Chapitre 19 - Le masque tombe
Adossée contre le mur, Akemi laissait ses prunelles azurées alterner avec discrétion entre les volleyeurs sur le terrain et celui assis à ses côtés, pour constater que Suna suivait avec intérêt les échanges qui fendaient l'air. Rapidité et précision, longues passes à travers chaque partie du terrain, polyvalence ; il n'y avait aucun doute, il s'agissait d'un exercice complet. Et en dépit du sérieux qui emplissait le gymnase, quelques éclats de rire venaient parfois se mêler aux nombreuses balles perdues.
— Pourquoi t'as menti tout à l'heure ? s'enquit-il, sans se tourner vers Akemi pour autant – il lui fallut ainsi quelques secondes pour comprendre de quoi il voulait parler.
— Pas envie de jouer. J'suis en jupe, expliqua-t-elle en désignant d'un large geste sa tenue. En plus j'aime pas les deux contre deux, faut faire des passes.
Il plissa le front, reflet de son incompréhension face à ses derniers mots.
— Et ?
— Et mon truc à moi, c'était plutôt la réception, tu vois ?
— Tu jouais quel poste ? questionna-t-il, plus intéressé par la conversation qu'il ne l'admettrait.
— Libéro !
Un large sourire de fierté poignit sur les lèvres de l'adolescente, tandis qu'un plus taquin prenait naissance sur celles de Suna. Il tourna enfin la tête en sa direction, avant de considérer sans la moindre discrétion leurs vingt-sept centimètres d'écart.
— Ah oui, j'aurais dû m'en douter, lâcha-t-il avec un regard moqueur.

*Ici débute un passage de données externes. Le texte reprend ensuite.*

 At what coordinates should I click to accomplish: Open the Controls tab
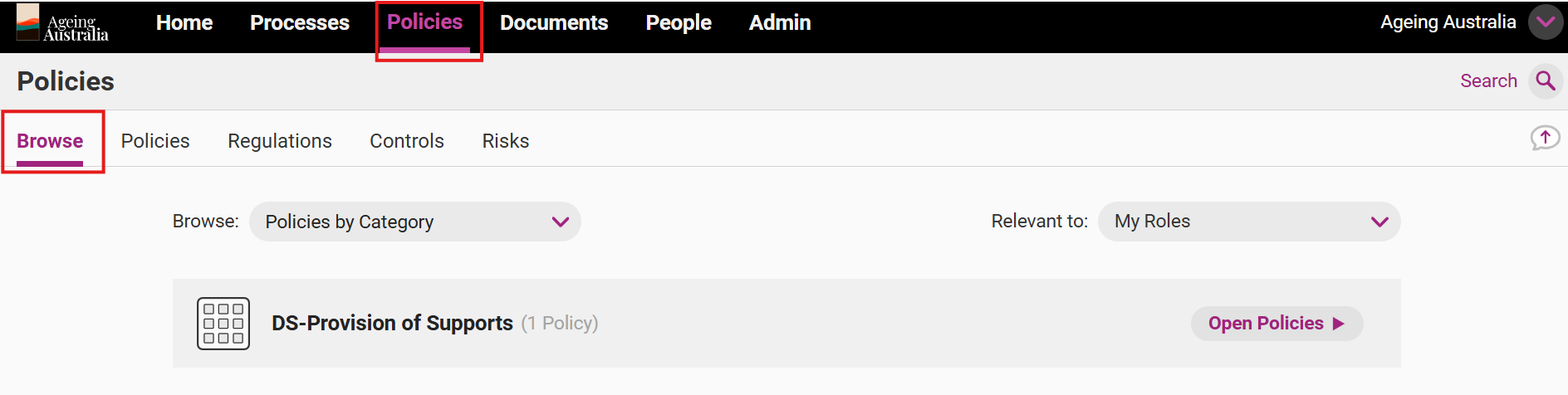point(407,141)
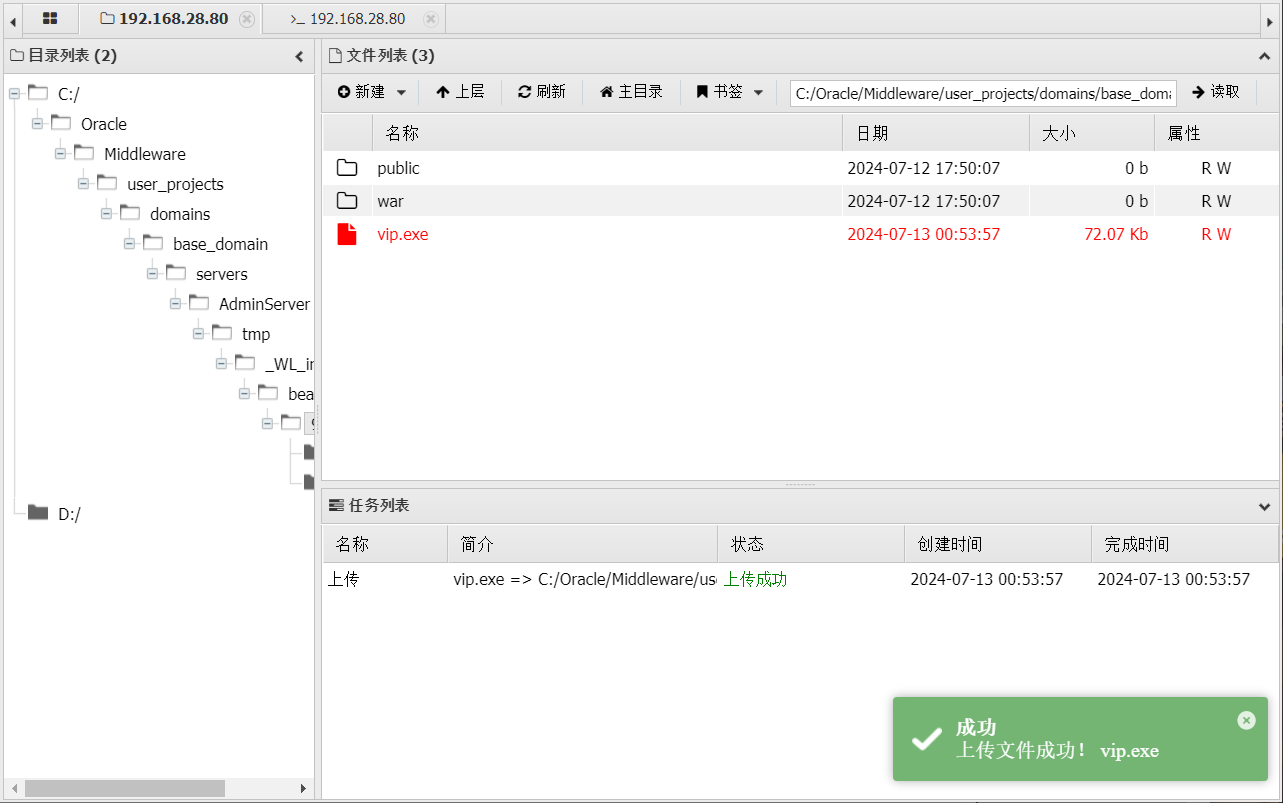Close the 192.168.28.80 terminal tab
1283x803 pixels.
(430, 19)
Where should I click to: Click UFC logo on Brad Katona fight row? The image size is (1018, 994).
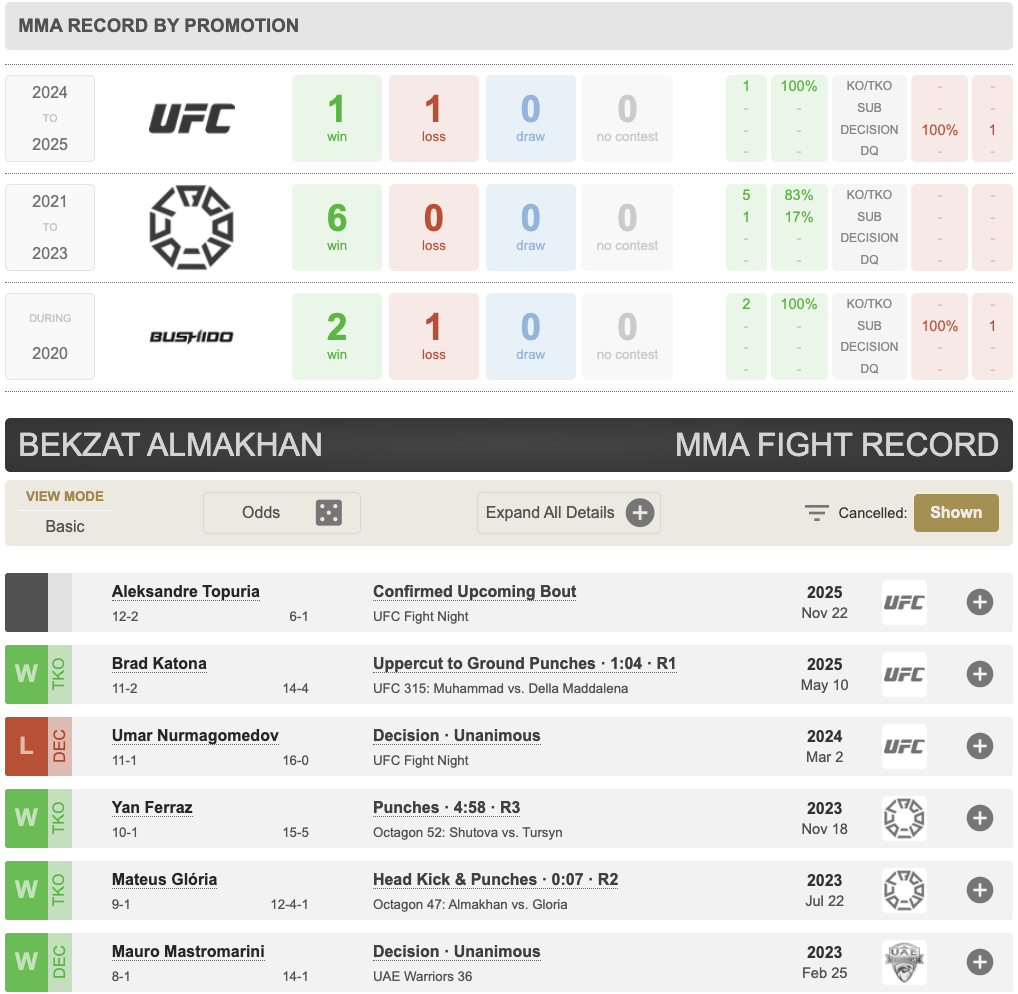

— Eh ! Arrête avec ça, je suis pas petite, pour une fille ! bougonna-t-elle en gonflant les joues.
Un éclat de rire résonna contre les murs du gymnase avant même que le volleyeur n'ait le temps de répondre quoi que ce soit. Le rouge aux joues à l'idée que ce soit dû à ses paroles, Akemi porta son attention en direction du terrain, sur lequel les quatre joueurs ne paraissaient pourtant pas leur porter le moindre intérêt.
Aux côtés d'Aran, Natsumi portait une main à sa bouche pour étouffer et contenir son amusement, tandis que de l'autre côté du filet, Ritsuka paraissait bien plus boudeuse, les joues gonflées et les pommettes écarlates. À quelques mètres d'eux, le ballon tricolore terminait avec lenteur sa course.
— Mais arrête de rire, j'ai pas fait exprès, souffla-t-elle, les lèvres tremblotantes, à cheval entre l'amusement et la gêne.
— Tu stresses trop, conclut sa coéquipière. C'est à cause du match ?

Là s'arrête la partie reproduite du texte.